* start Passage provided *

No trumpery : Q is spot-on sentimental timely fun 
All the basic condition theatre requires is that fire last night &
those costumes & the human voice & people gathered together.  
Sir Trevor Nunn, Director (Cats, 1981 \ Les Miserables, 1985)


From the footlights :  By now, 13 years after it first launched Off Broadway in New York, most folks know that Avenue Q is a comic and naughty musical take-off on Sesame Street-like Muppetry that is risque, irreverent and saucy. It was wildly popular during its 2013 & 2014 ACT runs and again during its ACT On Tour chautauqua in 2014.

The puppets are attached to the arms of their human characters -- the cloth made flesh, as it were. Given the parochial negativity awash up-&-down the land now that the White House has been rebranded Trump Tower, the question arises whether my earlier descriptor of the New York City district where Q happens will still magnetize : "The characters are Gen-Xers with krappy college degrees and superb existential angst living communally along Avenue Q's streetscape. Together they fret about jobs and bills and sex and social relations circa Y2K."

Millennials and their demands for designer gender pronouns (zie, xem etc.) are the current campus rage. Can the snuggly, gnarly puppets Princeton and Kate Monster gruntily fornicating to the tune "You Can Be As Loud As The Hell You Want (When You're Makin' Love)" have the same innocent laughability today? Specifically in an age insisted by many to be doomed because they say it is, universally, a Rape Culture? When tenement supervisor Gary Coleman (Katrina Reynolds) demands "If you're doin' the nasty, don't act as if you're at the ballet", will she get the same guffaws?

WYSIWYG :  Fact is it's the time of year when all of us folks are asked -- in the immortal words of Canada's poet minstrel Leonard Cohen -- "to put a paper cap on [our] concussion and dance!" Which is why Christmas pantomimes and remounts of such as Mary Poppins and It's A Wonderful Life almost never fail at the box office this time of year. People are desperate for re-runs of That's Entertainment-like shows to take their minds off Breitbart and Fox and Drudge.

So what's up. On Sesame Street back in the day there was a Learn This Word screen -- offering up, say, the word "delicious" for the little grommets to advance beyond just "Ummmm, good!"  The Avenue Q word screen, for its part, features the German psycho-mockery term schadenfreude : taking pleasure in the pain others suffer. Which is precisely what the Elephants in USA's political zoo feel toward the Donkeys they krapt on from a great height with deadly accuracy on November 8th.

The cheering, clapping crowd on opening night (in the 205th ACT performance of Q) proved that it is still possible to get a yuk out of the song "We're All A Little Bit Racist" despite the rampant xenophobia among the alt-right on this continent (while for their part the alt-left p.c.'ers are equally if oppositely stuck in their demands for unquestioning group-think).

What the show brings to the stage :  During the earlier mounts of the production, Director Peter Jorgensen bragged tongue-in-cheek how fun it was going to be to add "muppet porn" to his c.v. No doubt of its effect. Else why would ACT risk a fourth time out with Q in just three years? Once more Jorgensen did a terrific job blocking the troupe to keep the puppets front-&-centre considerably moreso than the actors.

* end Passage provided *
* start Data section *

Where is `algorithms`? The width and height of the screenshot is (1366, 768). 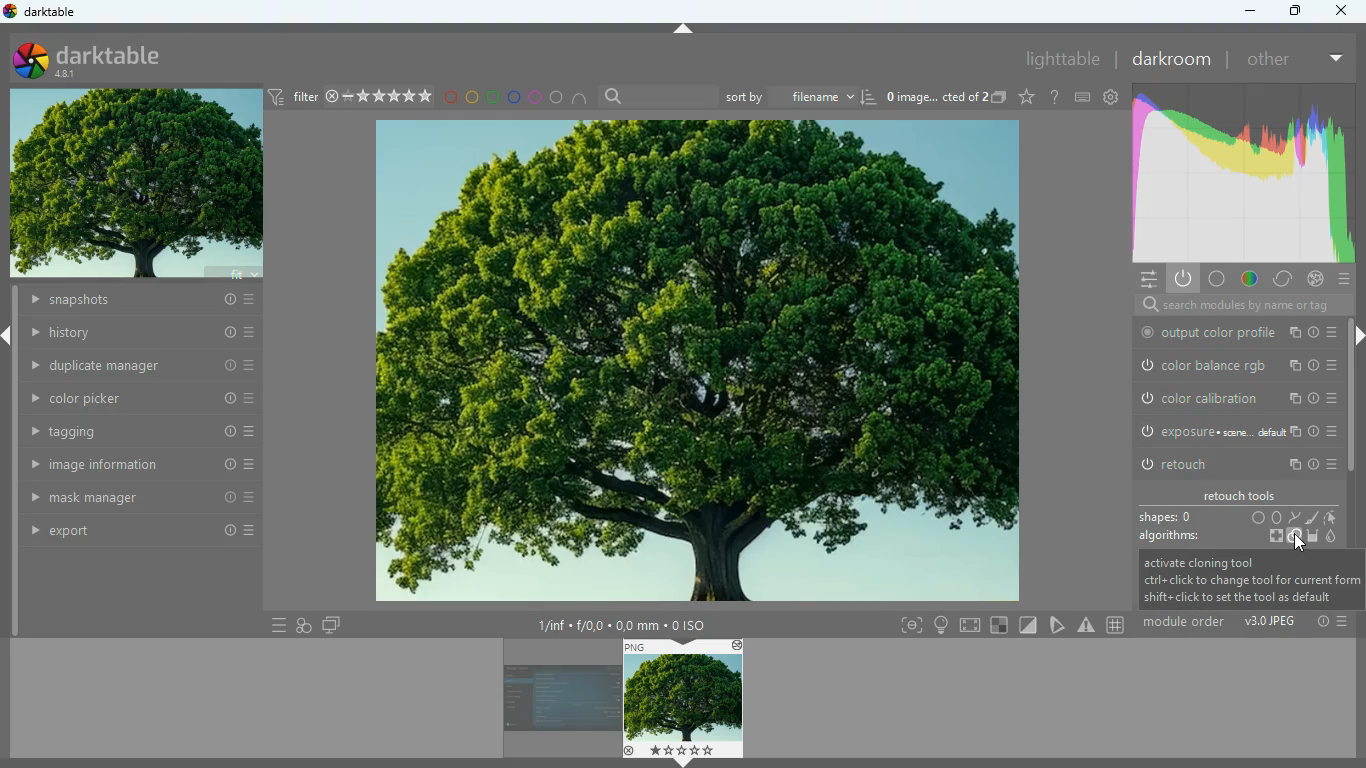 algorithms is located at coordinates (1170, 535).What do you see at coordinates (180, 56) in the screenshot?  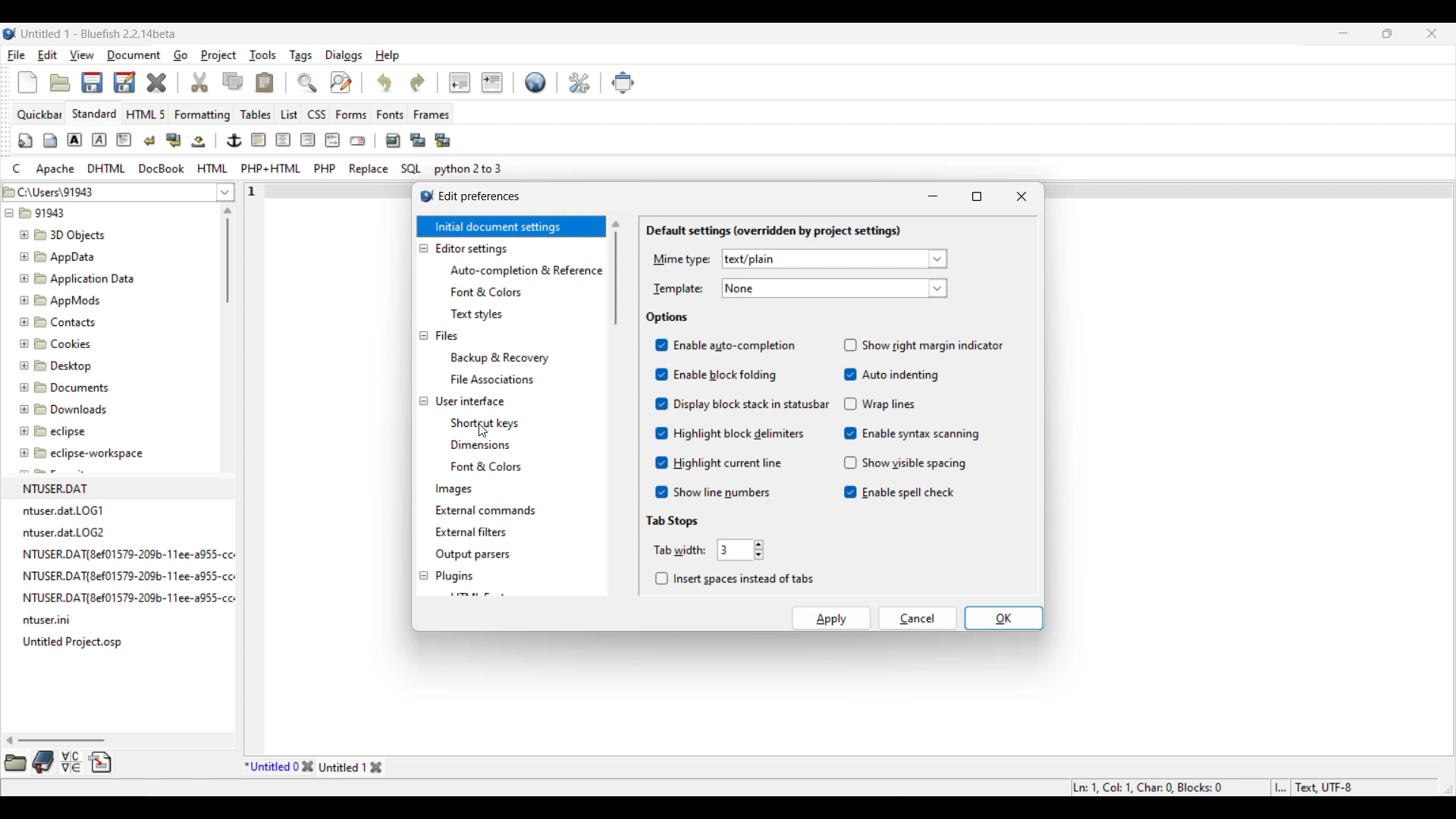 I see `Go menu` at bounding box center [180, 56].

* end Data section *

* [What you need to do]:
a: In the Avenue Q review, echo the stretch from "So what's up." through "on November 8th." word for word.
b: Name every news outlet that the Avenue Q review says people want to take their minds off.

* [Solutions to the problems]:
a:
So what's up. On Sesame Street back in the day there was a Learn This Word screen -- offering up, say, the word "delicious" for the little grommets to advance beyond just "Ummmm, good!"  The Avenue Q word screen, for its part, features the German psycho-mockery term schadenfreude : taking pleasure in the pain others suffer. Which is precisely what the Elephants in USA's political zoo feel toward the Donkeys they krapt on from a great height with deadly accuracy on November 8th.

b: Breitbart, Fox, Drudge